You are encouraged to familiarize yourself with this policy and the academic honesty resources and tips available from: https://www.auburn.edu/academic/provost/academic-honesty/.
What constitutes cheating on exams is obvious and everyone understands that anything other than individual work on these is wrong. Where many students are unsure of what is allowable and what is not allowable is in the completion of programming assignments. I encourage students to form study groups, help each other learn the course material, and help each other solve problems. Collaborative problem solving is a great way to learn. However, collaborative problem solving must be restricted to the level of concepts, strategies, and algorithms; it should never involve source code (not even viewing another's source code nor helping them debug their code). You may reuse code subject to the restrictions stated in the relevant assignment writeup. If you're in doubt about a certain practice, it's best to ask rather than assume it's okay. If you are having difficulties, don't cheat, instead seek assistance per the Assistance Policy.
Classroom Behavior
The Auburn University Classroom Behavior Policy articulated in the Student Policy eHandbook is strictly followed in this course.

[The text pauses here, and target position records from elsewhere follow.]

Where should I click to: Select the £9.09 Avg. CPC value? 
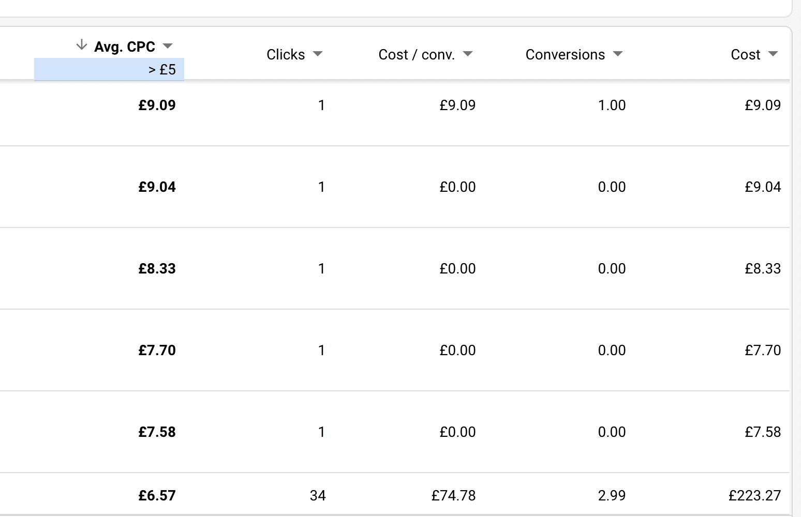click(157, 105)
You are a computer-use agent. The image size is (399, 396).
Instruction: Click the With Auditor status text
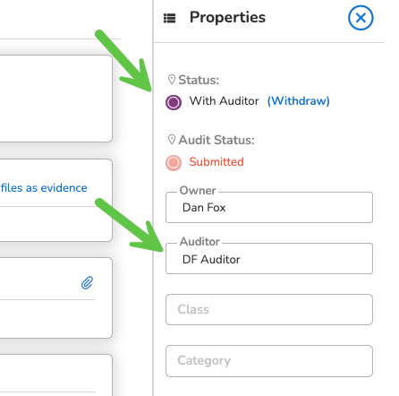pos(224,101)
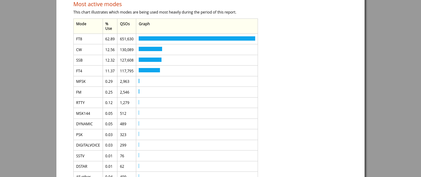Click the 651,630 QSOs value
421x177 pixels.
click(127, 39)
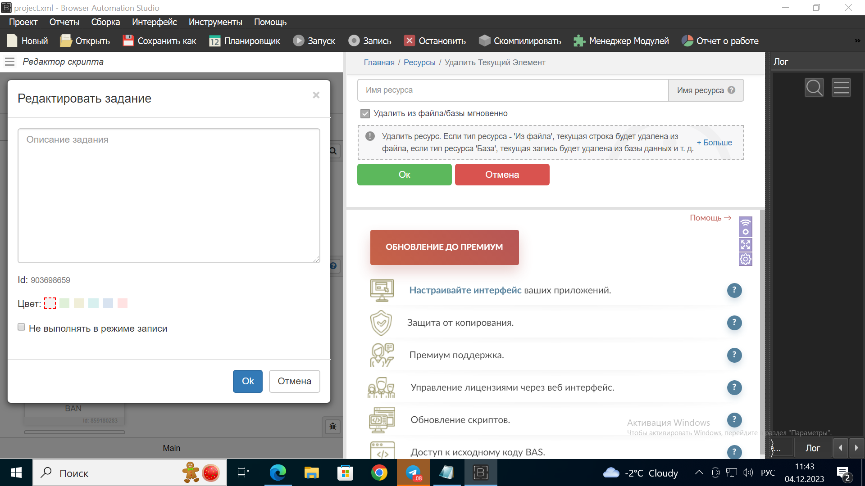
Task: Open the Scheduler calendar icon
Action: tap(214, 41)
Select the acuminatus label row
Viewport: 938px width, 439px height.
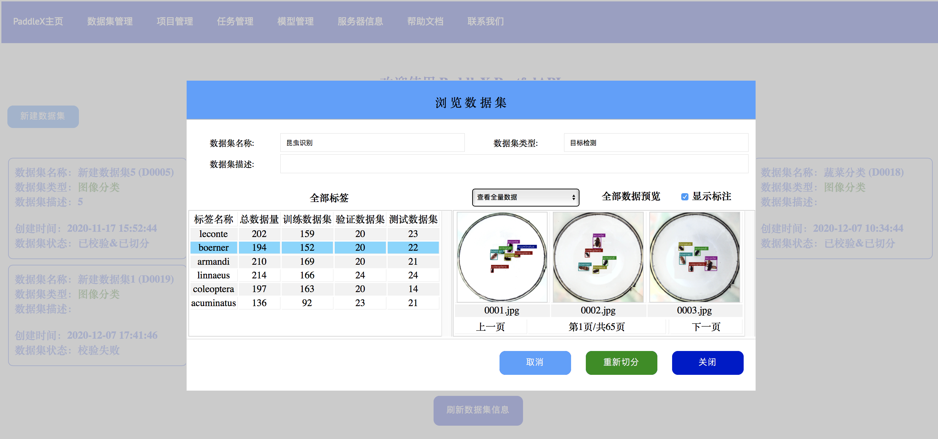pos(213,303)
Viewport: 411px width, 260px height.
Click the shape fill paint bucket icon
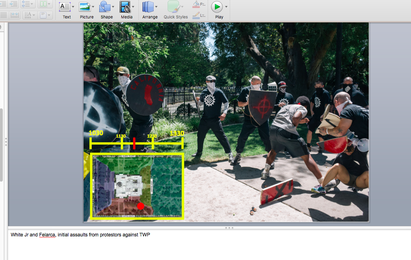(x=196, y=4)
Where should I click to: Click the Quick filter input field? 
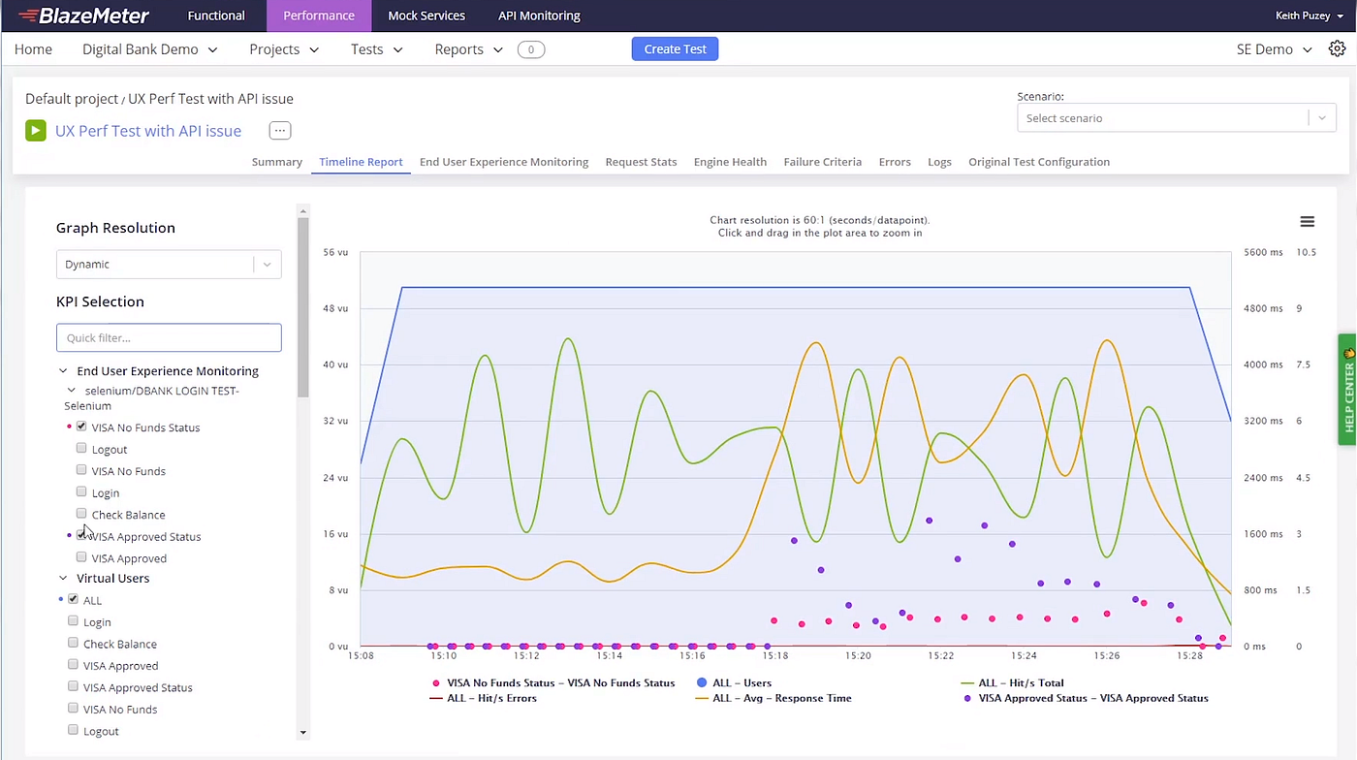coord(169,337)
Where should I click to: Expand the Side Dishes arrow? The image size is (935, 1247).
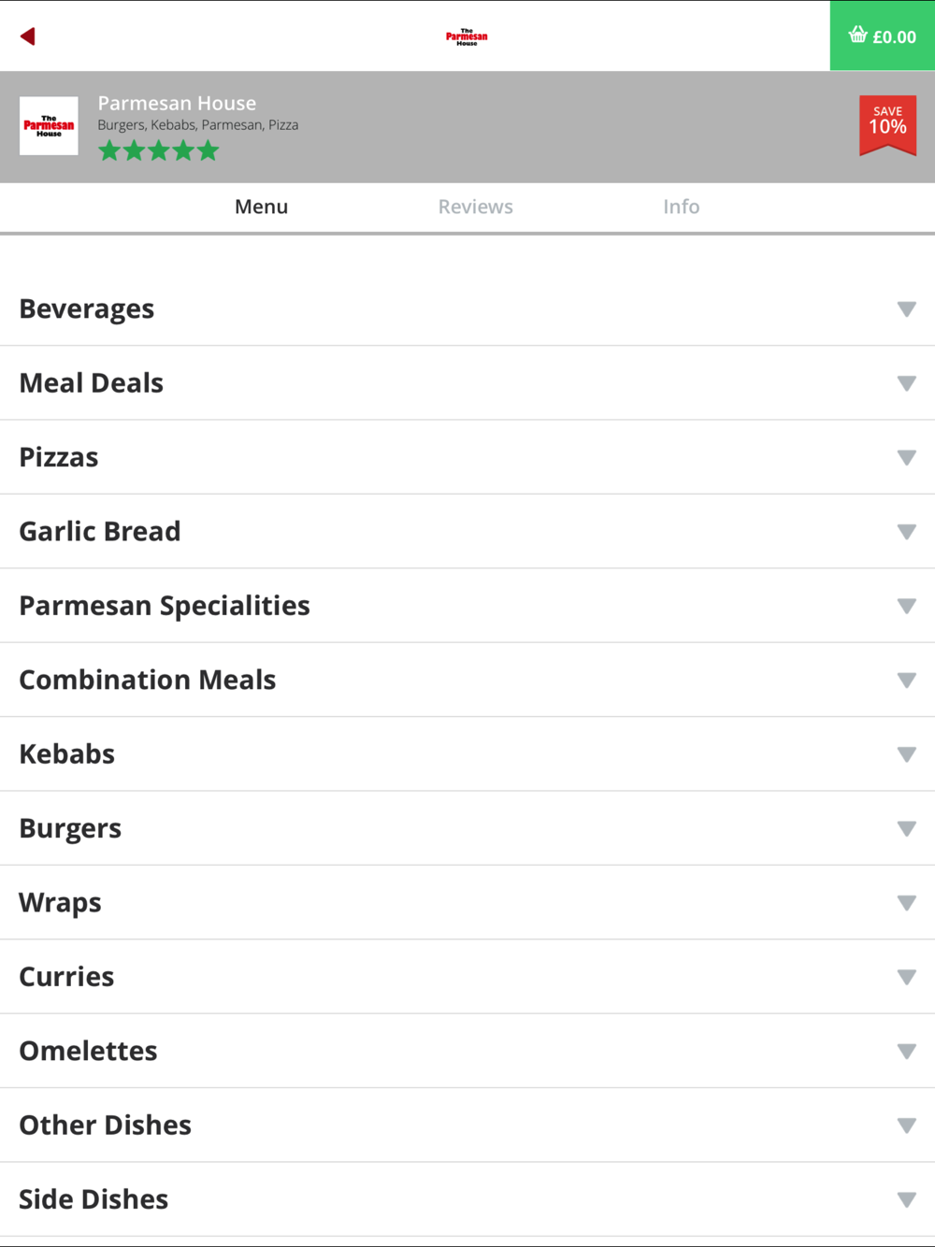pyautogui.click(x=906, y=1199)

Diversity and Inclusion Statement
It is my intent that students from all diverse backgrounds and perspectives be well served by this course, that students' learning needs be addressed both in and out of class, and that the diversity that students bring to this class be viewed as a resource, strength, and benefit. It is my intent to present materials and activities that are respectful of diversity: gender, religion, sexuality, disability, age, socioeconomic status, veteran status, ethnicity, race, and culture. All students in this course are expected to respect their
fellow classmates and actively participate in fostering an inclusive learning environment. If you experience anything in this class that makes you feel uncomfortable, please bring it to my attention and we will formulate a response. If you would prefer to remain anonymous you may complete a
Bias Incident Report
which will maintain your confidentiality.
Your suggestions are encouraged and appreciated. Please let me know ways to improve the effectiveness of the course for you personally or for other students or student groups.
Names and Pronouns
Many people might go by a name in daily life that is different from their legal name. In this classroom, we will refer to people by the names that they go by. Pronouns are a way to affirm someone's identity. They are simply a public way in which people are referred to in place of their name (e.g., "he" or "she" or "they" or "ze" or something else). In this classroom, you are invited to share what pronouns you go by, and we will refer to people using the pronouns that they share.
Data Collection and Use Disclosure
Any and all results of graded items in the course are potential data sources for assessment and educational research, and may be used in publications related to educational research and accreditation. All such use will be anonymous. No personal intellectual property (IP) will be infringed.
Extended Student Absence
If illness causes you to be unable to participate for an extended period in the course, please contact the instructor as soon as possible to discuss your options.
Auburn University Transition to Remote Operations
In the event that the University is forced to move to remote operations and fully online instruction, for instance due to a pandemic, you would need to be able to attend class sessions and lab hours remotely, do assignments remotely, and take exams remotely. While this hopefully will not be the case, you should personally plan now for this contingency to ensure that you will be able to minimize the disruption this move could cause to your personal living and study arrangements.
Emergency Contingency
If normal class and/or lab activities are disrupted due to illness, emergency, or crisis situations (such as a COVID-19 outbreak), the syllabus and other course plans and assignments may be modified to allow completion of the course. If this occurs, an addendum to the syllabus and/or course assignments will replace the original materials.